[Start of section]

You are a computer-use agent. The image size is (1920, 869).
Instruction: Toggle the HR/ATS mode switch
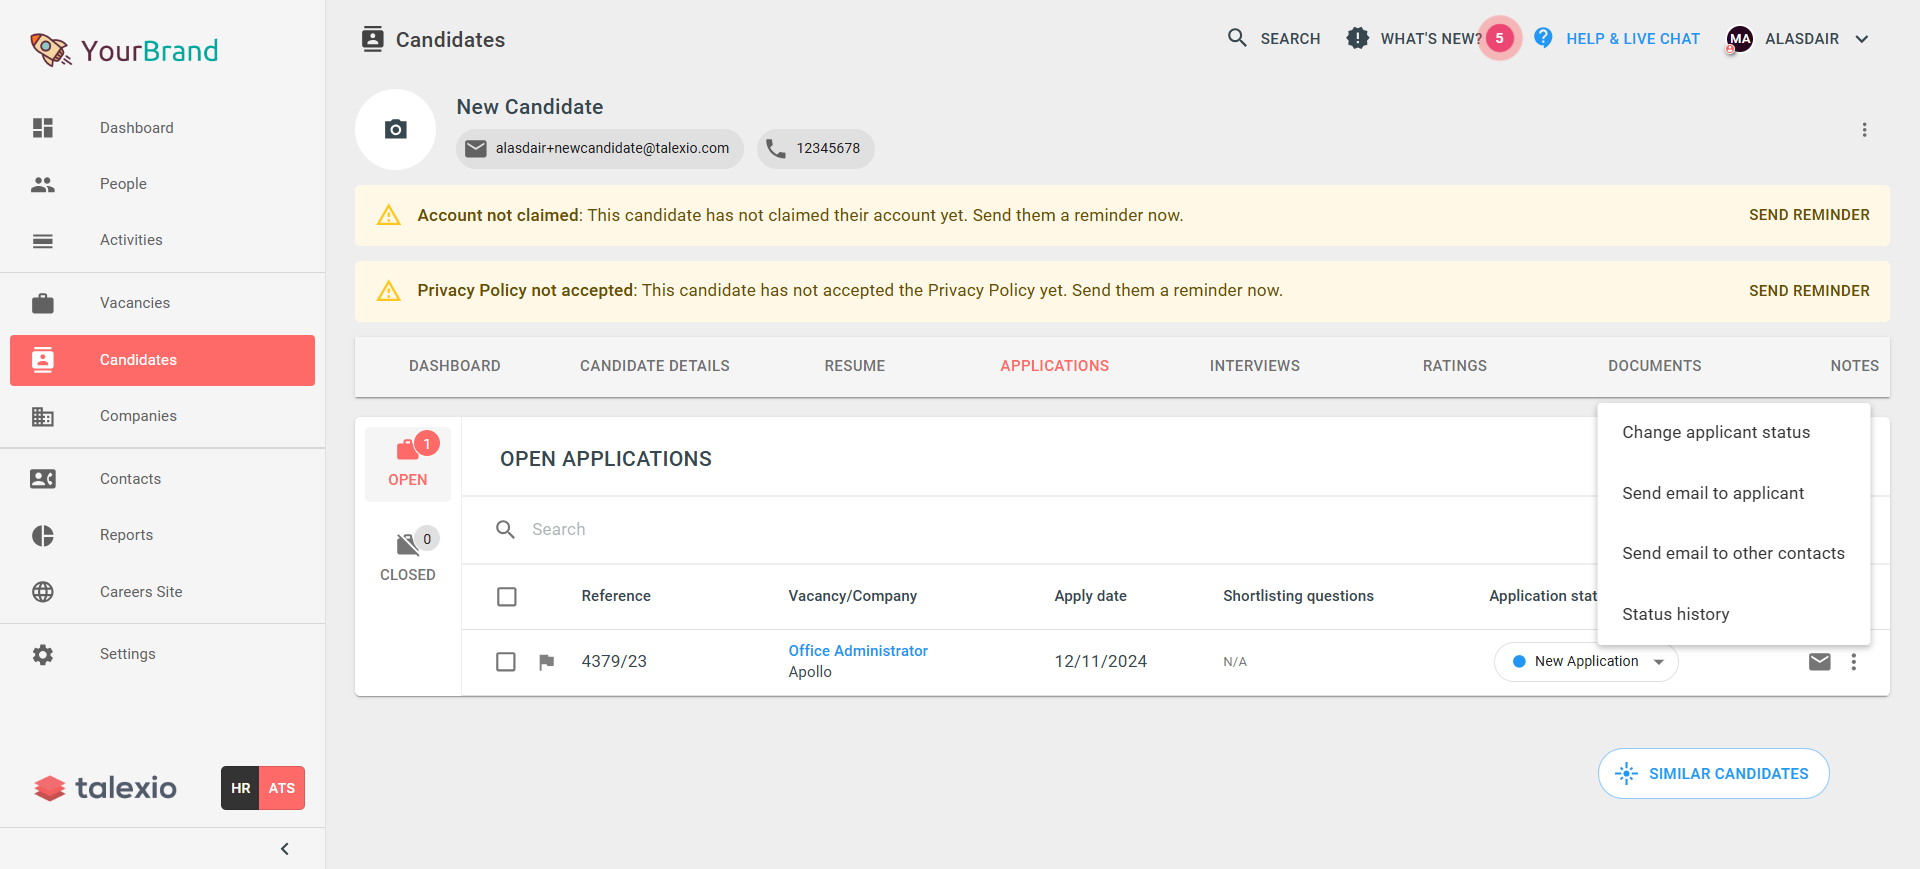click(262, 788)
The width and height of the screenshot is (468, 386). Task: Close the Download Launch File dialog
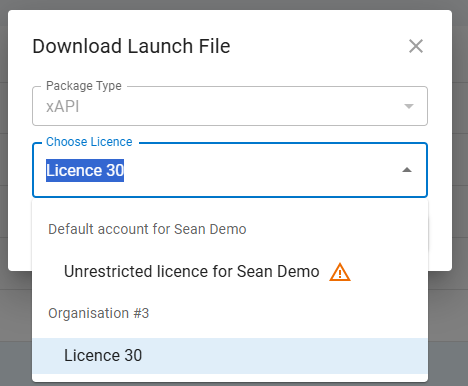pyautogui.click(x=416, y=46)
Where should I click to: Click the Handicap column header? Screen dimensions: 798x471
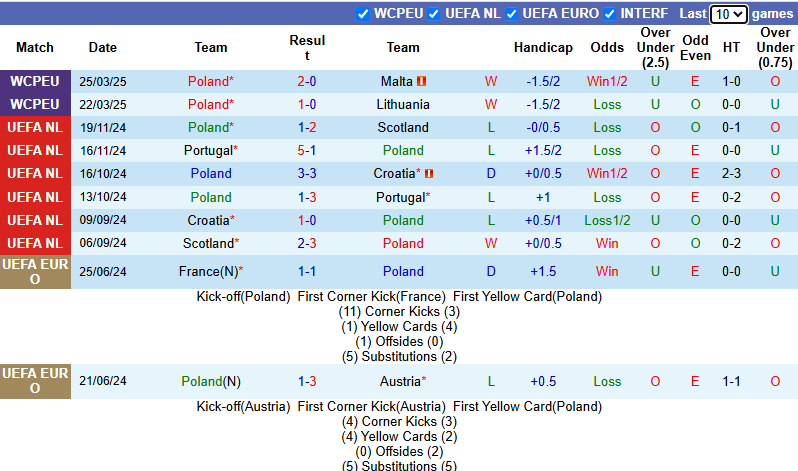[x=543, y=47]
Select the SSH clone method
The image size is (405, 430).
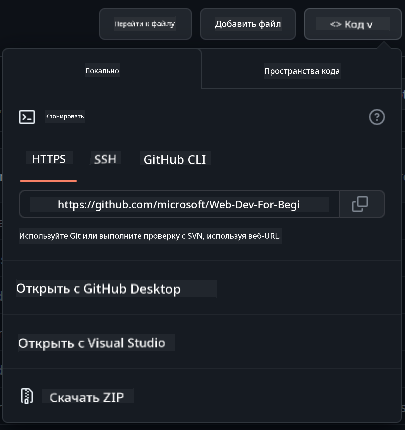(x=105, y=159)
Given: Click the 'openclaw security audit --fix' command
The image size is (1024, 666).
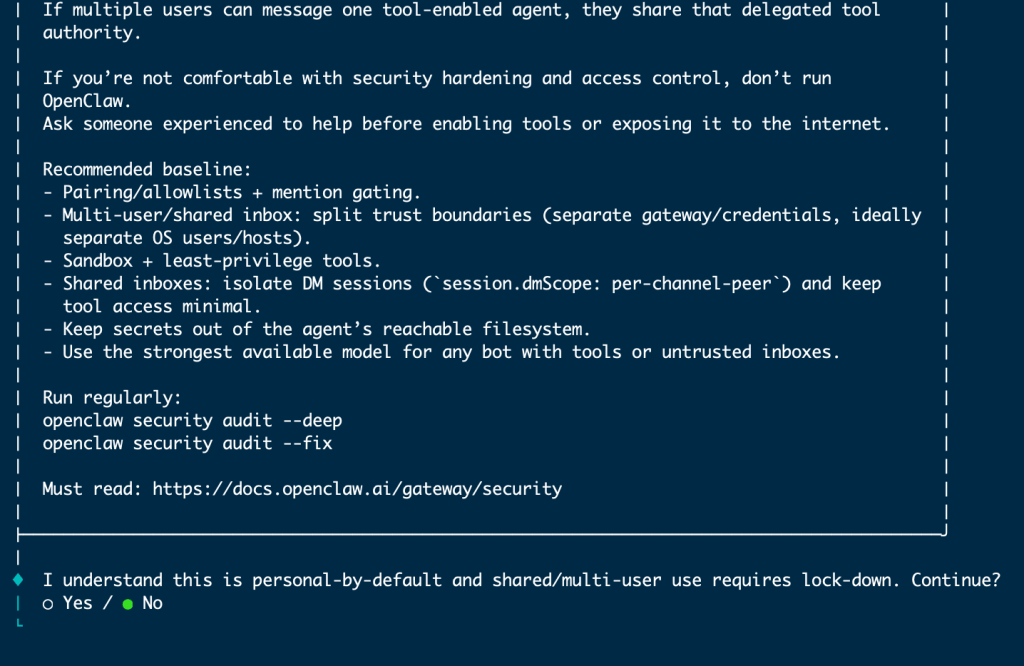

[End of section]

Please copy the entries in full. Leave each image out.

You are a computer-use agent. The image size is (1920, 869).
Instruction: Toggle the HR/ATS mode switch
click(262, 788)
The width and height of the screenshot is (468, 386). Task: Close the Download Launch File dialog
pyautogui.click(x=416, y=46)
Where should I click to: Click the Handicap column header? Screen dimensions: 798x471
[x=543, y=47]
Select the SSH clone method
The image size is (405, 430).
(x=105, y=159)
Given: Click the 'openclaw security audit --fix' command
The image size is (1024, 666).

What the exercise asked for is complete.